What to work on: Each record that follows must be printed exactly as given.

Dataset entries:

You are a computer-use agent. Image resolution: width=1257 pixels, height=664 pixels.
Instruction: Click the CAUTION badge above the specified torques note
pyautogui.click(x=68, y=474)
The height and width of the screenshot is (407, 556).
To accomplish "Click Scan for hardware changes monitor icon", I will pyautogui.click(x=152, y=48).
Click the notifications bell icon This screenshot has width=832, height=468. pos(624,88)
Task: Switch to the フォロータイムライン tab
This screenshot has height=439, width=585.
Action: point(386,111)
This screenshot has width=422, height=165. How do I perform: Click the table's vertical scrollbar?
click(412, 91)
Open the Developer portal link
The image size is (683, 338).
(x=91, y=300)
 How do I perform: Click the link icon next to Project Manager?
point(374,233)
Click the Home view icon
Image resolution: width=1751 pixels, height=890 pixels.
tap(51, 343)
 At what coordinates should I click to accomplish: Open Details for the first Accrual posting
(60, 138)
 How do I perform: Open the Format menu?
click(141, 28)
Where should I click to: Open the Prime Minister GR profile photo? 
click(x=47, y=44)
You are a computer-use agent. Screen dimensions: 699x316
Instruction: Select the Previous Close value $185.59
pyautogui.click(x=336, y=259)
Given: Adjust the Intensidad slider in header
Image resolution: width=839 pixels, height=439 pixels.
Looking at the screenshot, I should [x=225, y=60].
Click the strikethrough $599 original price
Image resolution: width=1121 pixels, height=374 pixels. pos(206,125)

Your solution:
You are a computer-use agent. Image resolution: width=1257 pixels, height=664 pixels.
Instruction: Click the CAUTION badge above the specified torques note
pyautogui.click(x=68, y=474)
The height and width of the screenshot is (407, 556).
To accomplish "Click Scan for hardware changes monitor icon", I will pyautogui.click(x=152, y=48).
Click the notifications bell icon This screenshot has width=832, height=468. pos(624,88)
Task: Switch to the フォロータイムライン tab
This screenshot has height=439, width=585.
Action: point(386,111)
This screenshot has width=422, height=165. How do I perform: Click the table's vertical scrollbar?
click(412, 91)
Open the Developer portal link
The image size is (683, 338).
(x=91, y=300)
 How do I perform: Click the link icon next to Project Manager?
point(374,233)
Click the Home view icon
Image resolution: width=1751 pixels, height=890 pixels.
tap(51, 343)
 At what coordinates should I click to accomplish: Open Details for the first Accrual posting
(60, 138)
 How do I perform: Open the Format menu?
click(141, 28)
Where should I click to: Open the Prime Minister GR profile photo? 
click(x=47, y=44)
You are a computer-use agent. Screen dimensions: 699x316
Instruction: Select the Previous Close value $185.59
pyautogui.click(x=336, y=259)
Given: Adjust the Intensidad slider in header
Image resolution: width=839 pixels, height=439 pixels.
Looking at the screenshot, I should [x=225, y=60].
Click the strikethrough $599 original price
Image resolution: width=1121 pixels, height=374 pixels. pos(206,125)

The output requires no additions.